===== TASK DATA

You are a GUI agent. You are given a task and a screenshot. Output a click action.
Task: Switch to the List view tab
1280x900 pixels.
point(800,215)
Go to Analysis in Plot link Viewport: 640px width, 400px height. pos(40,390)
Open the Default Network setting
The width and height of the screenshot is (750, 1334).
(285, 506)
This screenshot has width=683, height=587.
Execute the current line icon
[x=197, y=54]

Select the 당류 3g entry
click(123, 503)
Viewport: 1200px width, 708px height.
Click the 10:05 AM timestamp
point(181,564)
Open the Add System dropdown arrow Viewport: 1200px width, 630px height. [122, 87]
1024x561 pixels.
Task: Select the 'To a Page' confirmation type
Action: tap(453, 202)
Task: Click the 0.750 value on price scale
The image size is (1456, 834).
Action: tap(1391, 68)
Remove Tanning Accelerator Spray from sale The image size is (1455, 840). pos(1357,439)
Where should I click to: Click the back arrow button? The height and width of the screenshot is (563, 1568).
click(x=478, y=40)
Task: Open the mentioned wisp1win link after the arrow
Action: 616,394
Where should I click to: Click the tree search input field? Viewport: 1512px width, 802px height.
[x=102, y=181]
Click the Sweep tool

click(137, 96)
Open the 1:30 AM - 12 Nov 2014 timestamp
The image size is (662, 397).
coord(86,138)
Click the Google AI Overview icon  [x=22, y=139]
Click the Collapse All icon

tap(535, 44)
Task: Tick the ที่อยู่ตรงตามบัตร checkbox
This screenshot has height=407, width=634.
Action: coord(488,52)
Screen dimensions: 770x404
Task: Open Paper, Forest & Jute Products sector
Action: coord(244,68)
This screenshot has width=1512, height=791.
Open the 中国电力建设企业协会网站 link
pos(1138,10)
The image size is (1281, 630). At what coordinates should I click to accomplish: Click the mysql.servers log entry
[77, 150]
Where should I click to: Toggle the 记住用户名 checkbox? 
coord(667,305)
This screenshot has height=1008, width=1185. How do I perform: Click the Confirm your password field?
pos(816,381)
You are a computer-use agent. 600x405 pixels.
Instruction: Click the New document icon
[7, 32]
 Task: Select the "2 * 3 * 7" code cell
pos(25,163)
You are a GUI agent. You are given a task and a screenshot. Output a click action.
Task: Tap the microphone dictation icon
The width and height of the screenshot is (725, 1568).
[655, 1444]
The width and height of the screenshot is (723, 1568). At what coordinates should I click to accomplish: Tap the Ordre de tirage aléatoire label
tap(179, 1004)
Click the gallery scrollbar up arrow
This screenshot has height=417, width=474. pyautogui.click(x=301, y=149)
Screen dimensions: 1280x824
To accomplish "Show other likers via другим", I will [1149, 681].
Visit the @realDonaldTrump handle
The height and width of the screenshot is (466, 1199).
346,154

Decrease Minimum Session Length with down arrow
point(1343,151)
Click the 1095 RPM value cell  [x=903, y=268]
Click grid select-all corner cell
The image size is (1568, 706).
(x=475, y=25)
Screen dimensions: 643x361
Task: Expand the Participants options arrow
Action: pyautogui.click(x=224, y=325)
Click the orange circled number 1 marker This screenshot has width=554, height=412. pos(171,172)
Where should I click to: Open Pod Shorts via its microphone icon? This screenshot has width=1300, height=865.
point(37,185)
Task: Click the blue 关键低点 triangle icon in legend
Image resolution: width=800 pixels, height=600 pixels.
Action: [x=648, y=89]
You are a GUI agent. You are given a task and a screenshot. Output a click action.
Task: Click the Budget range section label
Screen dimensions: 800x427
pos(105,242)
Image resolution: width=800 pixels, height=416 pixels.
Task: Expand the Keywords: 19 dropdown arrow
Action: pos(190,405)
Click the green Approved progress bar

==========

→ **EXERCISE DIRECTIONS**
The records above need to be duplicated. Keep every word unchanged.

→ **EXERCISE RESPONSE**
You are a GUI agent. You are given a task and a screenshot. Output a click action.
Task: Switch to the List view tab
1280x900 pixels.
point(800,215)
Go to Analysis in Plot link Viewport: 640px width, 400px height. pos(40,390)
Open the Default Network setting
The width and height of the screenshot is (750, 1334).
(285, 506)
This screenshot has width=683, height=587.
Execute the current line icon
[x=197, y=54]

Select the 당류 3g entry
click(123, 503)
Viewport: 1200px width, 708px height.
Click the 10:05 AM timestamp
point(181,564)
Open the Add System dropdown arrow Viewport: 1200px width, 630px height. [122, 87]
1024x561 pixels.
Task: Select the 'To a Page' confirmation type
Action: tap(453, 202)
Task: Click the 0.750 value on price scale
The image size is (1456, 834).
Action: tap(1391, 68)
Remove Tanning Accelerator Spray from sale The image size is (1455, 840). pos(1357,439)
Where should I click to: Click the back arrow button? The height and width of the screenshot is (563, 1568).
click(x=478, y=40)
Task: Open the mentioned wisp1win link after the arrow
Action: 616,394
Where should I click to: Click the tree search input field? Viewport: 1512px width, 802px height.
[x=102, y=181]
Click the Sweep tool

click(137, 96)
Open the 1:30 AM - 12 Nov 2014 timestamp
The image size is (662, 397).
coord(86,138)
Click the Google AI Overview icon  [x=22, y=139]
Click the Collapse All icon

tap(535, 44)
Task: Tick the ที่อยู่ตรงตามบัตร checkbox
This screenshot has height=407, width=634.
Action: coord(488,52)
Screen dimensions: 770x404
Task: Open Paper, Forest & Jute Products sector
Action: coord(244,68)
This screenshot has width=1512, height=791.
Open the 中国电力建设企业协会网站 link
pos(1138,10)
The image size is (1281, 630). At what coordinates should I click to accomplish: Click the mysql.servers log entry
[77, 150]
Where should I click to: Toggle the 记住用户名 checkbox? 
coord(667,305)
This screenshot has height=1008, width=1185. How do I perform: Click the Confirm your password field?
pos(816,381)
You are a computer-use agent. 600x405 pixels.
Instruction: Click the New document icon
[7, 32]
 Task: Select the "2 * 3 * 7" code cell
pos(25,163)
You are a GUI agent. You are given a task and a screenshot. Output a click action.
Task: Tap the microphone dictation icon
The width and height of the screenshot is (725, 1568).
[655, 1444]
The width and height of the screenshot is (723, 1568). At what coordinates should I click to accomplish: Tap the Ordre de tirage aléatoire label
tap(179, 1004)
Click the gallery scrollbar up arrow
This screenshot has height=417, width=474. pyautogui.click(x=301, y=149)
Screen dimensions: 1280x824
To accomplish "Show other likers via другим", I will [1149, 681].
Visit the @realDonaldTrump handle
The height and width of the screenshot is (466, 1199).
346,154

Decrease Minimum Session Length with down arrow
point(1343,151)
Click the 1095 RPM value cell  [x=903, y=268]
Click grid select-all corner cell
The image size is (1568, 706).
(x=475, y=25)
Screen dimensions: 643x361
Task: Expand the Participants options arrow
Action: pyautogui.click(x=224, y=325)
Click the orange circled number 1 marker This screenshot has width=554, height=412. pos(171,172)
Where should I click to: Open Pod Shorts via its microphone icon? This screenshot has width=1300, height=865.
point(37,185)
Task: Click the blue 关键低点 triangle icon in legend
Image resolution: width=800 pixels, height=600 pixels.
Action: [x=648, y=89]
You are a GUI agent. You are given a task and a screenshot. Output a click action.
Task: Click the Budget range section label
Screen dimensions: 800x427
pos(105,242)
Image resolution: width=800 pixels, height=416 pixels.
Task: Expand the Keywords: 19 dropdown arrow
Action: pos(190,405)
Click the green Approved progress bar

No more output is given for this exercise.